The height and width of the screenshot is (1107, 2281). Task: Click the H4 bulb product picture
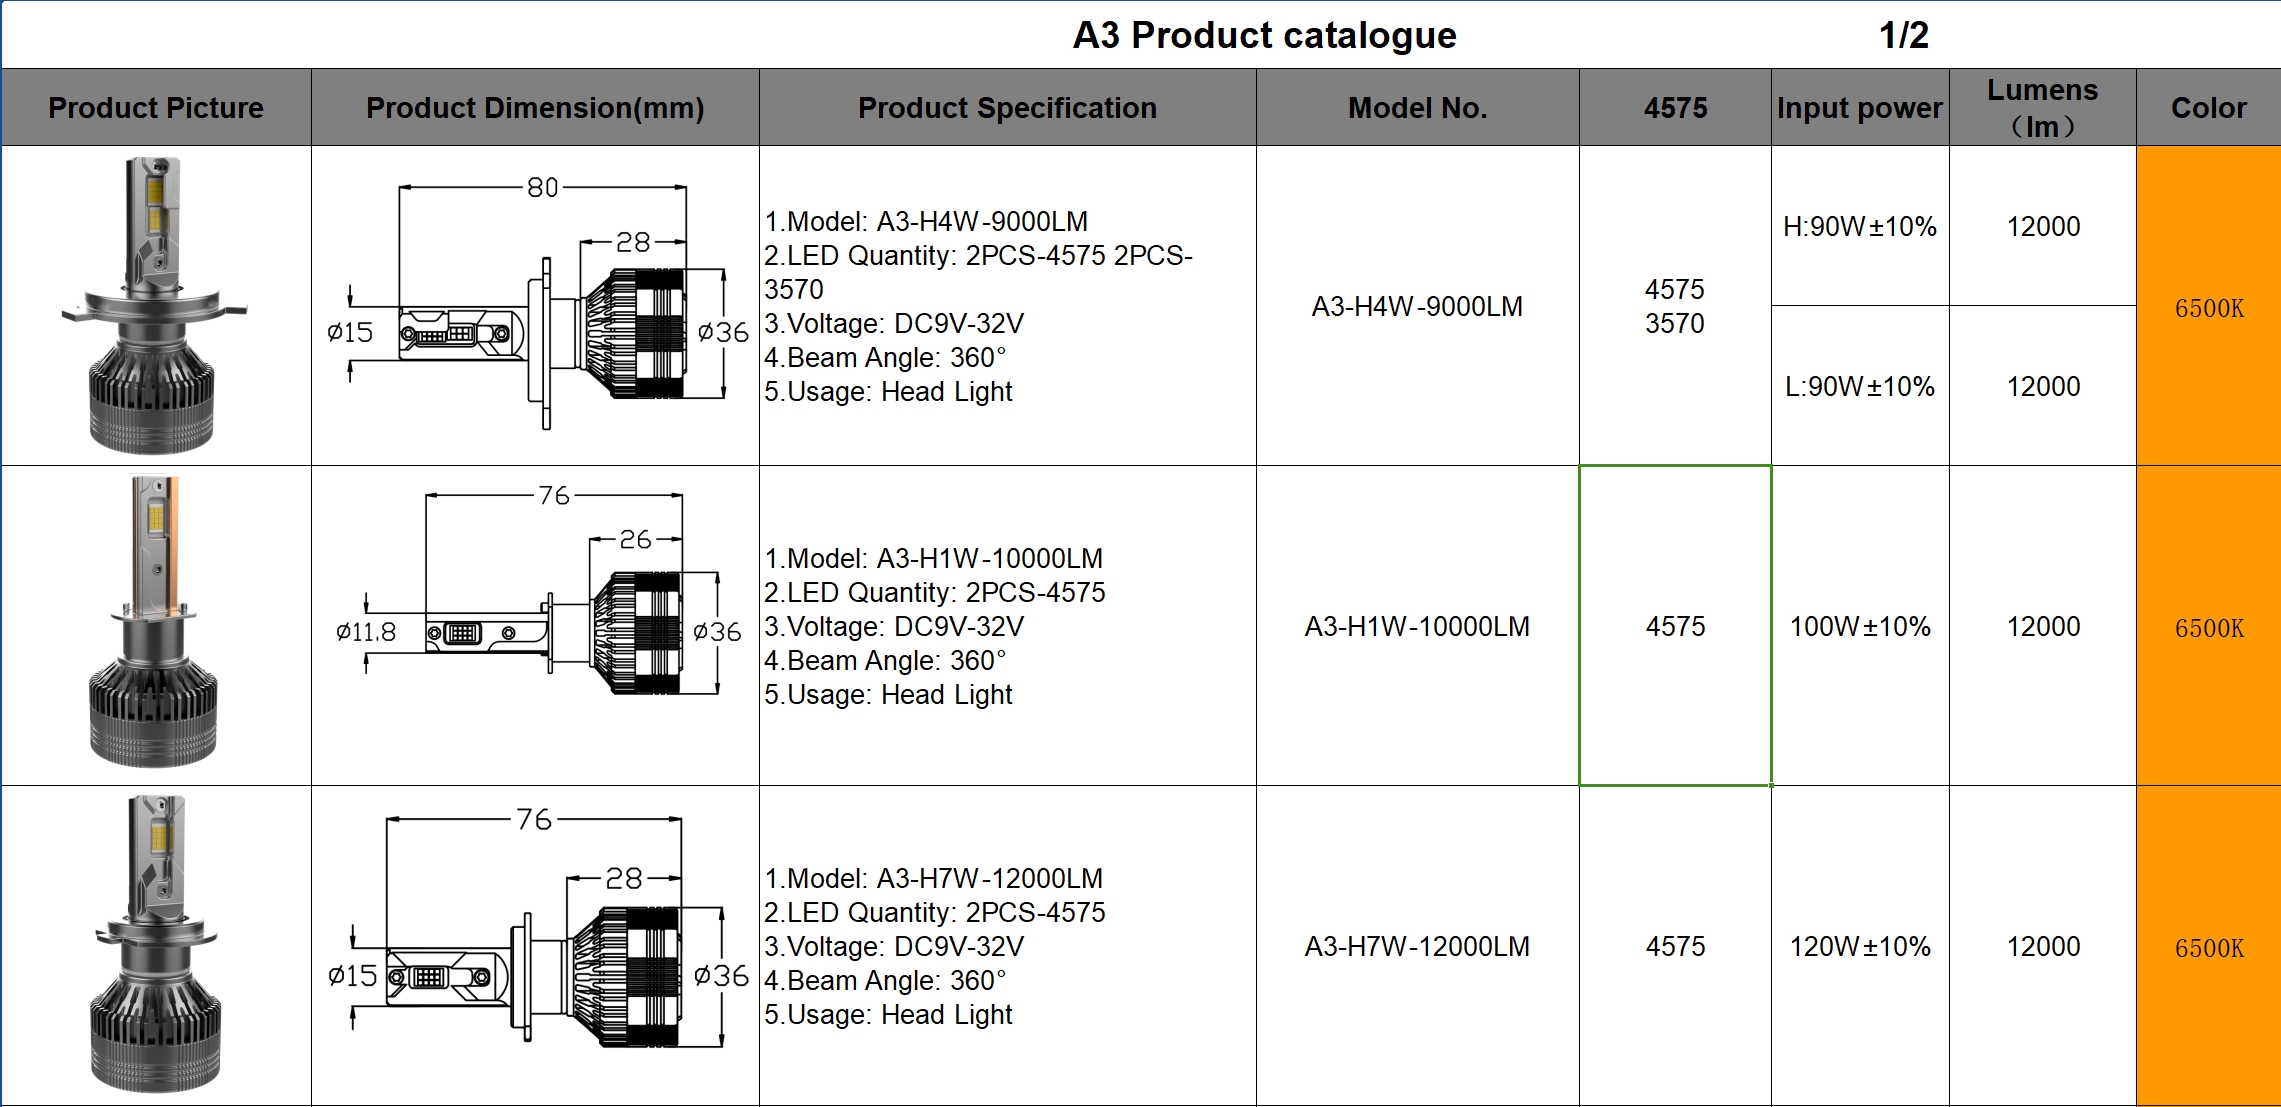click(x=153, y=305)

####################

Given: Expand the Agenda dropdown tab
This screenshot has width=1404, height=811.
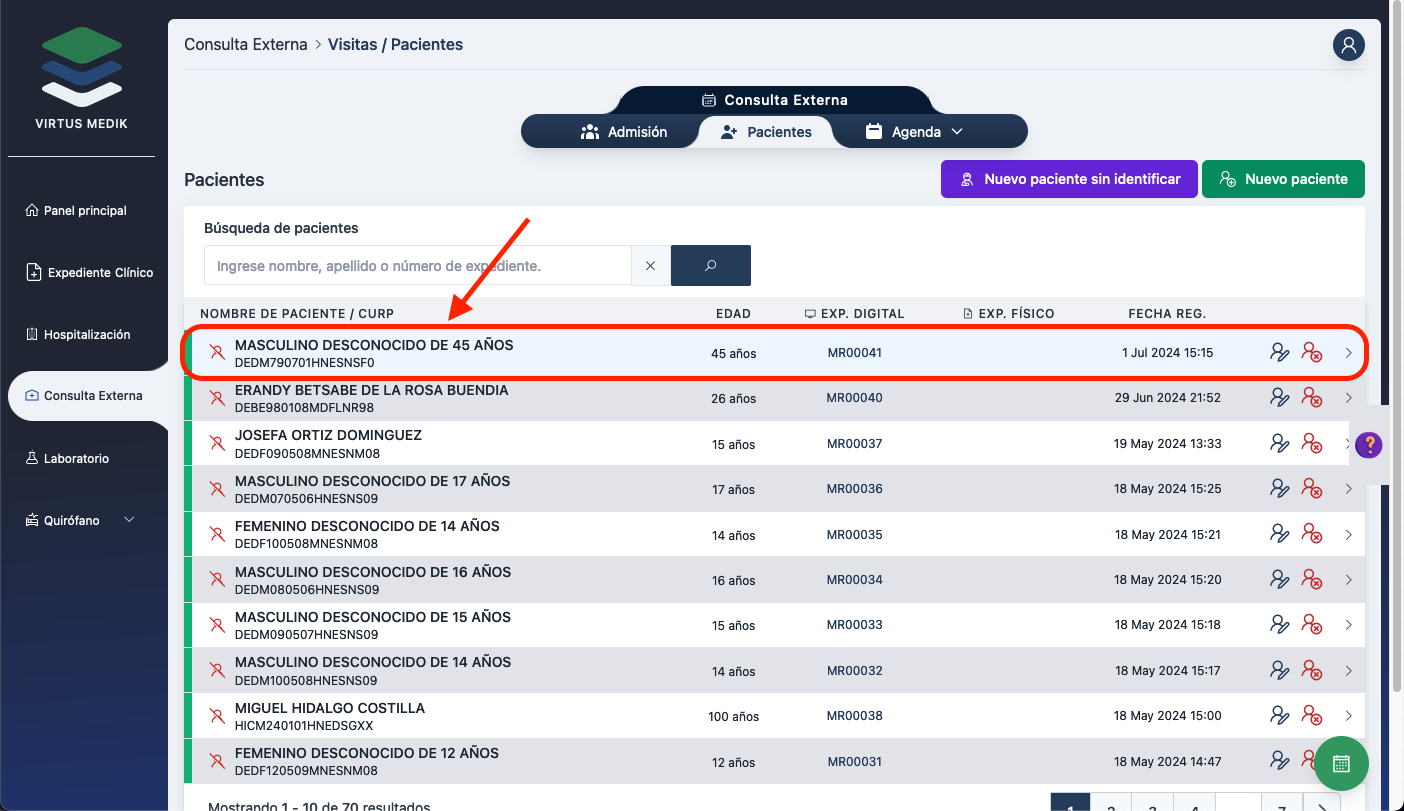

####################

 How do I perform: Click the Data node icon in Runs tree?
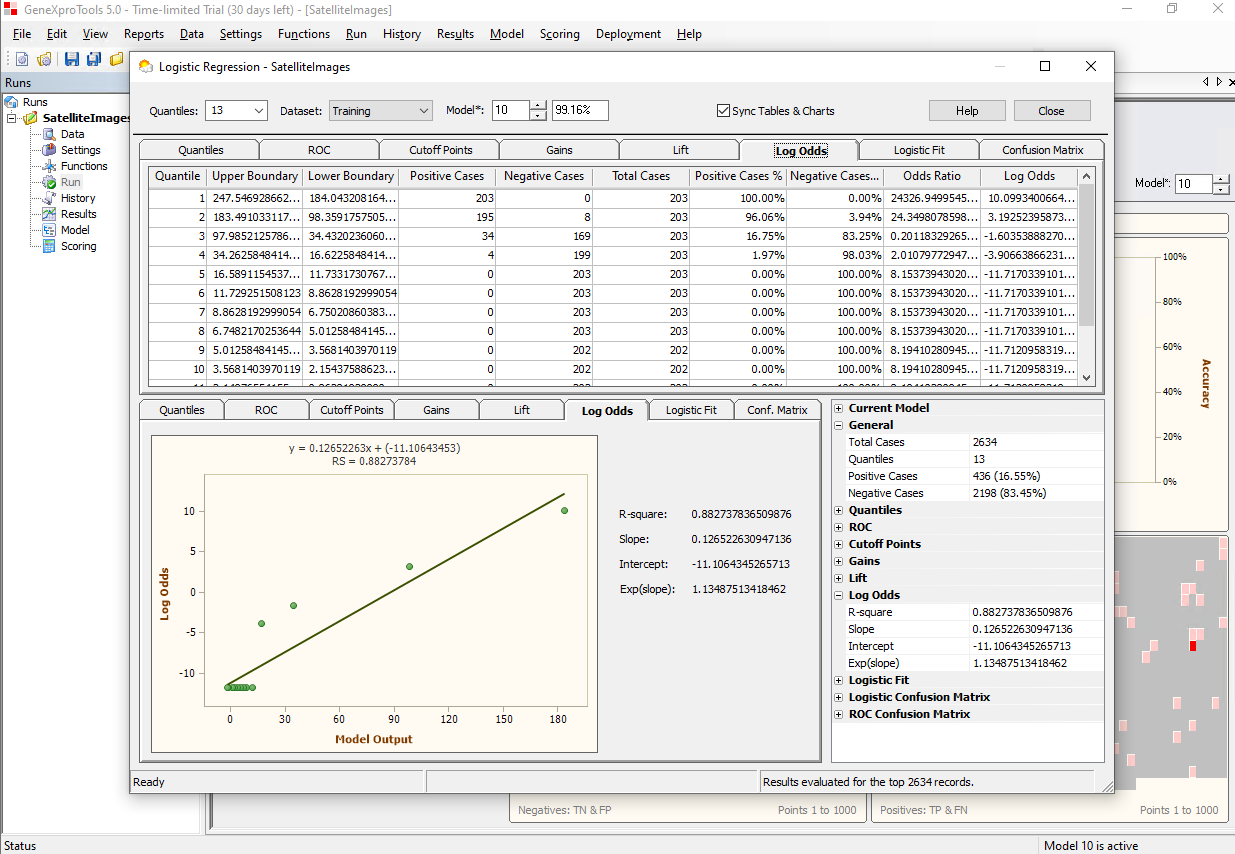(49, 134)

####################

Please return only the lines above, starting at the line that has "Given: Expand the Agenda dropdown tab" and ending at the line that has "This screenshot has width=1404, height=811.", keeping both and leaving each one unchanged.

Given: Expand the Agenda dropdown tab
This screenshot has width=1404, height=811.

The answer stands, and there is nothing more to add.